There are numerous ways to insert a zipper. It all depends on what you’re making and the final look that you’re trying to achieve.
Yesterday, I showed you how to use side-motion quilting to enhance your sewing projects. Today, I’m using the Husqvarna VIKING Sapphire 965Q for machine sewing a zipper into a small zippered pouch. You’ll find the complete instructions for the pouch in tomorrow’s post, so be sure to check that out.
There are numerous styles of zippers on the market, such as invisible zippers, which I don’t think I’ve ever had the opportunity to insert, zippers with decorative tapes, regular zippers, and many more types. I’m going to look at inserting a regular zipper today.
Depending on the type of zipper you’re going to use, there are different presser feet that make inserting a zipper easy. It’s like any task, if you have the correct tools, the task is much easier. Presser feet include:
Here’s a look at the zippered pouch. The complete instructions will be posted tomorrow. Today, we’re focusing on how to insert the zipper.
The zipper that I’m using in my project is longer than the width of the pouch. One end of the zipper will be flush with the edge of the bag, and the other end is going to extend beyond the pouch to act as a zipper tab.
I placed a layer of heavy fusible Decor Bond interfacing on the wrong side of the outer pieces that I’m inserting the zipper into. But, make sure you follow the prep instructions in tomorrow’s tutorial.
I’m going to start by turning the top end of the zipper tape in on a 45-degree angle so the raw end of the zipper tape is inside the seam allowance. I normally do not pin, but for this zipper application, it’s best to pin.

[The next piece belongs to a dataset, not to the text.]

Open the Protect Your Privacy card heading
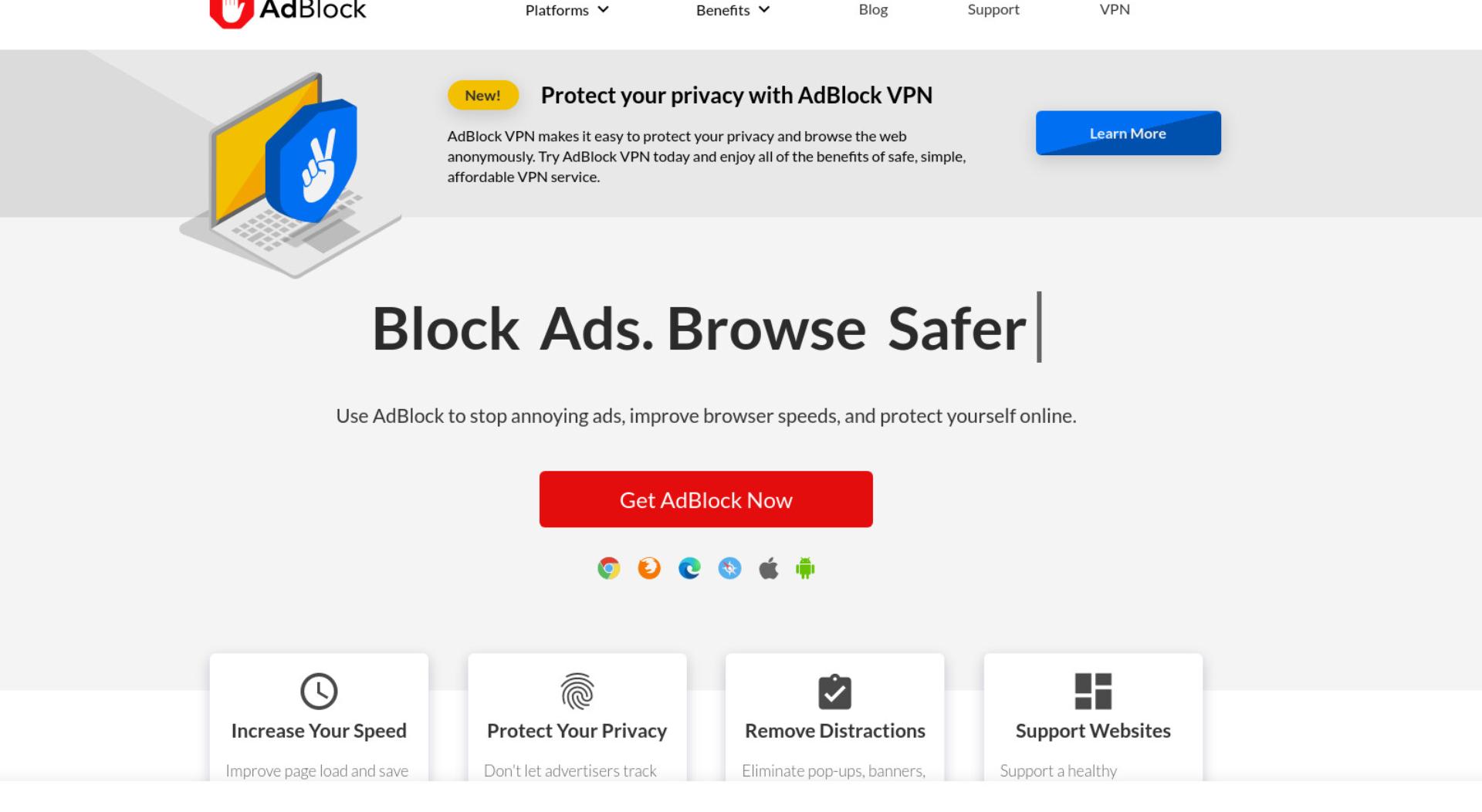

I placed the Start Zipper Stop about ½” in from the raw edge of the bag. The long edge of the zipper tape has to be parallel and even with the top edge of the fabric. You can see a little bit of the white showing beyond the zipper tape below – don’t do that! The idea is to have your zipper tape parallel to the edge of the fabric and then that raw edge underneath the zipper tape when you’re finished with the zipper insertion.
Place the right side of the zipper on the right side of the outer fabric.
In the close-up below, you can see how the end of the zipper tab is turned on a 45-degree angle. Again, make sure the edge of your zipper is parallel to the raw edge of the bag. Mine was a tad off when I took the photo.
What zipper foot should I use? I don’t want the Invisible Foot as this is not an invisible zipper. Although I could use the Narrow Zipper Foot, which is a separate accessory, I chose the Zipper Foot E which is included with the Sapphire 965Q.
What is the difference between the Zipper Foot E and the Narrow Zipper Foot? The Narrow Zipper Foot has grooves on the underside which helps to grip the fabric. However, there isn’t as much space for the needle to move right or left, and sometimes, depending on the project and how bulky it is, the Narrow Zipper Foot is too long with the bulk hitting the back of the zipper foot.
Which is better? It’s good to have both!
Although I chose to use the Zipper Foot E, I thought I would throw in a few pictures of the Narrow Zipper Foot so you can see what it looks like. In the photo below, you can see the positioning if I sewed the seam with this foot.
The underside of the Zipper Foot E is smooth, so I’m going to pin to make sure there is no slipping when I’m sewing. That’s just good practice. I’m not big on using pins, but zippers can be tricky so I pin where necessary.
In this instance or for all zippers, I highly recommend that you baste the zipper first. Even though I used pins, sometimes the zipper just isn’t where you want it to be. By pinning and then basting, you should have the zipper in the correct position, but if you have to rip, it’ll be easy to rip out the basting stitches. Once I’m happy with the zipper placement, I go back and stitch it in with a regular stitch length.
If the needle needs to be repositioned left or right to sew the zipper in, it’s a simple matter of widening the stitch width. The needle moves in small increments to the left or right depending on which arrow you used. There are 29 needle positions in total, 14 on either side of the center position, so you’re bound to find a needle position that works for your project.
In the photo below, the needle is moved to the left, as indicated by the negative sign, to -2.3.
I’m going to baste the zipper, leaving about 1″ to 1½” free at the end to create the zipper tab.
My zippered pouch is lined, so the next step is to add the lining. Place the lining so the zipper is sandwiched between the lining and the outer bag piece. Pin well.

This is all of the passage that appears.